TRECHO DE ORIGEM
□ □ □
Se você leu o livro de Collins e se leu suas declarações por inteiro, entende que a Bíblia realmente não é um livro científico, mas a ciência apenas comprova um Criador, um Deus verdadeiro. Essa fala de Collins em nenhum momento sugere, como Veja tenta fazer crer, que a Bíblia é um livro fantasioso e sem credibilidade.

Quem questiona é retrógrado

A revista cita a angústia de Darwin com sua própria teoria, pois ele foi religioso por muito tempo; diz que biólogos viram a evolução ocorrer em tempo real em Galápagos. Mas a verdade é que mutações ocorrem em tempo real em Galápagos e em qualquer lugar, mas em nenhum momento os’tentilhões galapaguianos’ chegaram a tornar-se papagaios ou outro bicho qualquer. No início do século 20, Thomas Hunt Morgan já havia estudado 500 gerações seguidas da mosca drosophila, que apresentaram grandes variações genéticas, mas não chegaram a se transformar em nova espécie, assim como os tentilhões de Galápagos, que ainda não viraram papagaios ou’papagalápagos’.

Veja ignora que muitos cientistas são criacionistas e que muitos outros não são criacionistas, mas rejeitam o darwinismo por razões estritamente científicas (como o supracitado Michael Behe). Outros ainda são darwinistas que afirmam que o darwinismo não está respondendo às questões que se propôs responder.

A revista pinta de forma exagerada, insidiosa e irresponsável um conflito entre ciência e religião, como se todas as pessoas religiosas fossem fanáticas e medievalistas; como se todas elas tivessem ódio ao darwinismo por ser ateísta. O artigo dá a entender que um sujeito religioso rejeita que ocorre seleção, quando, na verdade, isso é amplamente aceito por cristãos esclarecidos. Diz também que os cristãos rejeitam qualquer aspecto científico sobre o qual a Bíblia não fala. É outra falácia. Cristãos crêem que a Bíblia não é um compêndio científico e buscam na ciência compreender o Criador e Sua obra em matérias a respeito das quais a Bíblia nada menciona.
□ □ □
TRECHOS DA LISTAGEM

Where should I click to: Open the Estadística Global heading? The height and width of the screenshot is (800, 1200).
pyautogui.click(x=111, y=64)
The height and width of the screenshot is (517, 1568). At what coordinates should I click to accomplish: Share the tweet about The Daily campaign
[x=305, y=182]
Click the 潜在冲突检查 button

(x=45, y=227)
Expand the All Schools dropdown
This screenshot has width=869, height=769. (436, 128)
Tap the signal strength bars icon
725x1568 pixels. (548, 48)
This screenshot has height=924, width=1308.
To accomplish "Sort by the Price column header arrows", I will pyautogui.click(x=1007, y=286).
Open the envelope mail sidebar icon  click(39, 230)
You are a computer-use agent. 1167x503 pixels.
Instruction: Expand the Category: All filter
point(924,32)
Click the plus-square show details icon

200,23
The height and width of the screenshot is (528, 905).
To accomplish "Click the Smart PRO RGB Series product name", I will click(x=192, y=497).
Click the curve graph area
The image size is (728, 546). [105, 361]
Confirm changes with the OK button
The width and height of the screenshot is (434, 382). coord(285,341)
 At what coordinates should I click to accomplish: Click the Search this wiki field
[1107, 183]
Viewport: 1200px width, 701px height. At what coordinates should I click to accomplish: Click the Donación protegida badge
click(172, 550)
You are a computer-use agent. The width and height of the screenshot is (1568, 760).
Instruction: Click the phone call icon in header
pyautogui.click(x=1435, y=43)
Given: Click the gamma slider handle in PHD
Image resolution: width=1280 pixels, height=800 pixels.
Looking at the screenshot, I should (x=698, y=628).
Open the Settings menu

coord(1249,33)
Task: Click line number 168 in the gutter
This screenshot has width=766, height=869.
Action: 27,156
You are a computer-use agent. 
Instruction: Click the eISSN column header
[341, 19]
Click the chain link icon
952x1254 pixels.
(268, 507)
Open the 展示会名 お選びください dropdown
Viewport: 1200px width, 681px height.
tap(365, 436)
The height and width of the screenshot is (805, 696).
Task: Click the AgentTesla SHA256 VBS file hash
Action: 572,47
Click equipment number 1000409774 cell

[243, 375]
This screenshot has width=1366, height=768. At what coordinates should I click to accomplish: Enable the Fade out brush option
□ □ □
TAREFAS
[a] Responda com base no trecho de origem:
(i) Segundo o trecho, o que a ciência apenas comprova, de acordo com a fala de Collins?
(ii) Que cientista é citado como exemplo de quem rejeita o darwinismo por razões estritamente científicas?
(iii) O que os cristãos creem que a Bíblia não é, conforme a última frase?
[b] Repita fielmente a parte do trecho de origem que começa nas palavras com "A revista pinta" e termina em "Bíblia nada menciona.".

RESPOSTAS POR TAREFA
[a]
(i) Um Criador, um Deus verdadeiro.
(ii) Michael Behe.
(iii) Um compêndio científico.

[b]
A revista pinta de forma exagerada, insidiosa e irresponsável um conflito entre ciência e religião, como se todas as pessoas religiosas fossem fanáticas e medievalistas; como se todas elas tivessem ódio ao darwinismo por ser ateísta. O artigo dá a entender que um sujeito religioso rejeita que ocorre seleção, quando, na verdade, isso é amplamente aceito por cristãos esclarecidos. Diz também que os cristãos rejeitam qualquer aspecto científico sobre o qual a Bíblia não fala. É outra falácia. Cristãos crêem que a Bíblia não é um compêndio científico e buscam na ciência compreender o Criador e Sua obra em matérias a respeito das quais a Bíblia nada menciona.